— Work instruction —
Output, please, exactly those lines of the listing that come before the line with "Task: Open the tab search chevron", along with that line itself.

— Source data —
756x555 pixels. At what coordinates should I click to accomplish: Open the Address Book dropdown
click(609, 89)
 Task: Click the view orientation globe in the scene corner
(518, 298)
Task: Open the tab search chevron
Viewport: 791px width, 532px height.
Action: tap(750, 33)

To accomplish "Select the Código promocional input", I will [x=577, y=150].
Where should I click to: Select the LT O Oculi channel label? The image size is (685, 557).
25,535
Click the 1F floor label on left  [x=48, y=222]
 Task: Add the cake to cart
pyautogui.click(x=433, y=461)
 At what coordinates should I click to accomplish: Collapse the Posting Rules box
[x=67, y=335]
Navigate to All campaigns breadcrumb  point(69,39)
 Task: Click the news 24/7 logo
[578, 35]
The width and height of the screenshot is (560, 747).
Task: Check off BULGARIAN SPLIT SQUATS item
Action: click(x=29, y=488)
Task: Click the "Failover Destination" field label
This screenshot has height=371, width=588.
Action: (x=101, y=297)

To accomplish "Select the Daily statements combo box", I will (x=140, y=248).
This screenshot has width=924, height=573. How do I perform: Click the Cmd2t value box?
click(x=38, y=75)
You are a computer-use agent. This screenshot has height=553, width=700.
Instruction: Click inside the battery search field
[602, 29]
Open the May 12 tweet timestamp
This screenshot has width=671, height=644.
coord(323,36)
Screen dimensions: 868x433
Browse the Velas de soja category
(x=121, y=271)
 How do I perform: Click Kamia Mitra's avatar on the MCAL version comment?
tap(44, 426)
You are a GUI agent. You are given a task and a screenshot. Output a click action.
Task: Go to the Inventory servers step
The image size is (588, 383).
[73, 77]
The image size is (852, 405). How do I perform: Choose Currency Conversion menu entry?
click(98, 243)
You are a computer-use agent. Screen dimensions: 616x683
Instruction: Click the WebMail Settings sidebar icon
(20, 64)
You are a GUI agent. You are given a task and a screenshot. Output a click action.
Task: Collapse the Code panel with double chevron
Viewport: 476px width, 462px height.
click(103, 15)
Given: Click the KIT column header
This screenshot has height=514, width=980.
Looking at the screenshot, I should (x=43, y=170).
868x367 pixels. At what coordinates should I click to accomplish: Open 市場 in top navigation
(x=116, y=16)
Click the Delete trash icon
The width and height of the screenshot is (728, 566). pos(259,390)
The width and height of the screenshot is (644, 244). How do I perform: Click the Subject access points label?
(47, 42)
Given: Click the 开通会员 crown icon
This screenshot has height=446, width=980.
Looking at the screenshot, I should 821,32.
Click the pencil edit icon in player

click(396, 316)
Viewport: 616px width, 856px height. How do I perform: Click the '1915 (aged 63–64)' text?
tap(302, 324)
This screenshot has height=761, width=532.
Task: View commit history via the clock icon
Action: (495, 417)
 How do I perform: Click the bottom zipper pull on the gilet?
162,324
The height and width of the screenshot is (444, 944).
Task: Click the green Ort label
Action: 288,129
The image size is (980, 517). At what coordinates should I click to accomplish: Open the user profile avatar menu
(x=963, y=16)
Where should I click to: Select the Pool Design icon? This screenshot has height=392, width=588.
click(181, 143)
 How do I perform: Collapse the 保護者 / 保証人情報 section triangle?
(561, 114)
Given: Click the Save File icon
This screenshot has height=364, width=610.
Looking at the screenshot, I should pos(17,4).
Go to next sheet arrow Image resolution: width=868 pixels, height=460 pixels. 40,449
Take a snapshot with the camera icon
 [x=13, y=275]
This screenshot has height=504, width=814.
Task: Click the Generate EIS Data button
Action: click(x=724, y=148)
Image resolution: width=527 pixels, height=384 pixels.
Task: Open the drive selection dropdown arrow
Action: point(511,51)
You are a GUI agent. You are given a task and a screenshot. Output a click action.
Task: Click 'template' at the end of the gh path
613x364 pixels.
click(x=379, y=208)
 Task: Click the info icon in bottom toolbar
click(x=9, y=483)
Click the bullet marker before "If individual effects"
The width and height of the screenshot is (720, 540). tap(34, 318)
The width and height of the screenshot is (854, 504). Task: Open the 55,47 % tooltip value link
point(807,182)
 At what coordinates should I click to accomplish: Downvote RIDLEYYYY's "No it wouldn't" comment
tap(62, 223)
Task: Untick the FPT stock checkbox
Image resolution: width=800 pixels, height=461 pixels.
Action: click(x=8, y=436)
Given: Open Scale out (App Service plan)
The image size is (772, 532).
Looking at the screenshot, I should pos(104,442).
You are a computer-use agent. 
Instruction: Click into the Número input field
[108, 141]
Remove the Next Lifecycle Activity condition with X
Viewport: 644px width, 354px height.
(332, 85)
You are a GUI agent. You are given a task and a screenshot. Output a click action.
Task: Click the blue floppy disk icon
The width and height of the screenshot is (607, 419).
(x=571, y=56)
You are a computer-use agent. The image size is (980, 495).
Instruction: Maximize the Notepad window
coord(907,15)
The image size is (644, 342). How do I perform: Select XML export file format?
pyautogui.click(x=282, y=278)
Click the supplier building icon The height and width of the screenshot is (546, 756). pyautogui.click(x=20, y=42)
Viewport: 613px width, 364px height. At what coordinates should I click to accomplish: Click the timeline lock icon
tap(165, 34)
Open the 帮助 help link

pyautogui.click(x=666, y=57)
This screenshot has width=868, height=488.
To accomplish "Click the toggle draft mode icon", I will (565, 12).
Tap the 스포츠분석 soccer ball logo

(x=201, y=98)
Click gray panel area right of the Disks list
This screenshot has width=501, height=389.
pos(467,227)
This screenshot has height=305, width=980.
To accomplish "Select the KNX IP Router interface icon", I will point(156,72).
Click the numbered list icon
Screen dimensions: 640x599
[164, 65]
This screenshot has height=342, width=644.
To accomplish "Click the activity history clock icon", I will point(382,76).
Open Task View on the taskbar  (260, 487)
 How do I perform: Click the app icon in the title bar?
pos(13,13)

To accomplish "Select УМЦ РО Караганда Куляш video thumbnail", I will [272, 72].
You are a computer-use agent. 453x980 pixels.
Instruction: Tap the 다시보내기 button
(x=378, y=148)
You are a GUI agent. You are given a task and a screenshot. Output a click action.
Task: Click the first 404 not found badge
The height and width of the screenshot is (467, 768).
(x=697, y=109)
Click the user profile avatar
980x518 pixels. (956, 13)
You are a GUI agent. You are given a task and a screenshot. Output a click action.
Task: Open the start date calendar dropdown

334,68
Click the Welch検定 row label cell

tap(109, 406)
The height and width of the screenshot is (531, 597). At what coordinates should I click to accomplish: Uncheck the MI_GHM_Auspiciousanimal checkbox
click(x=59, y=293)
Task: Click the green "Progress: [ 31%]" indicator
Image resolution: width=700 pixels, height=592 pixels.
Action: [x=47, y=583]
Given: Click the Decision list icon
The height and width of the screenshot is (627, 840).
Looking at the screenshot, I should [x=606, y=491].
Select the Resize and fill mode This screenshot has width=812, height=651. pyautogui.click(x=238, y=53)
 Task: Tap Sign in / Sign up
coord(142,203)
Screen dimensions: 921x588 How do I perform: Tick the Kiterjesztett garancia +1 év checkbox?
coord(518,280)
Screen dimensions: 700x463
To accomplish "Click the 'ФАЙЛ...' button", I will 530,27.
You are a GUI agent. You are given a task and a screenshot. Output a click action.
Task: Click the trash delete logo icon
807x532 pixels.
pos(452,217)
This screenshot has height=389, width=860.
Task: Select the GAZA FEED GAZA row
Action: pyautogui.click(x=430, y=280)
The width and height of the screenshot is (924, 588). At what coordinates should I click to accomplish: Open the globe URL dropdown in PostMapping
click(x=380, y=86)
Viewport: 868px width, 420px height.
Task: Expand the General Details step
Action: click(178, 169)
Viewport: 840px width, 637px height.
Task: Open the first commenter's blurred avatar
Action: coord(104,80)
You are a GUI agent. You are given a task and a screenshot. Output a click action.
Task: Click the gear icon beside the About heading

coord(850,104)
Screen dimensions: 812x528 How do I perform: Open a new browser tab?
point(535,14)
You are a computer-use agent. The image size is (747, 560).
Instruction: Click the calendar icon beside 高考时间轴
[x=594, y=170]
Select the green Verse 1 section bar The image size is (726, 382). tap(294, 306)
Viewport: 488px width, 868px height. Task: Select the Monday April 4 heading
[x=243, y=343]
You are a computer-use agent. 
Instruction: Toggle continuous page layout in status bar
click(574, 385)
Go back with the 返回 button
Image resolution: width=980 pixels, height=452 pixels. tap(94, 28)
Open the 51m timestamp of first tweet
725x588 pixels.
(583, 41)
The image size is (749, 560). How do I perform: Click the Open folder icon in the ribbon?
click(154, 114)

— Answer for this exercise —
756x555 pixels. At what coordinates should I click to accomplish: Open the Address Book dropdown
click(609, 89)
 Task: Click the view orientation globe in the scene corner
(518, 298)
Task: Open the tab search chevron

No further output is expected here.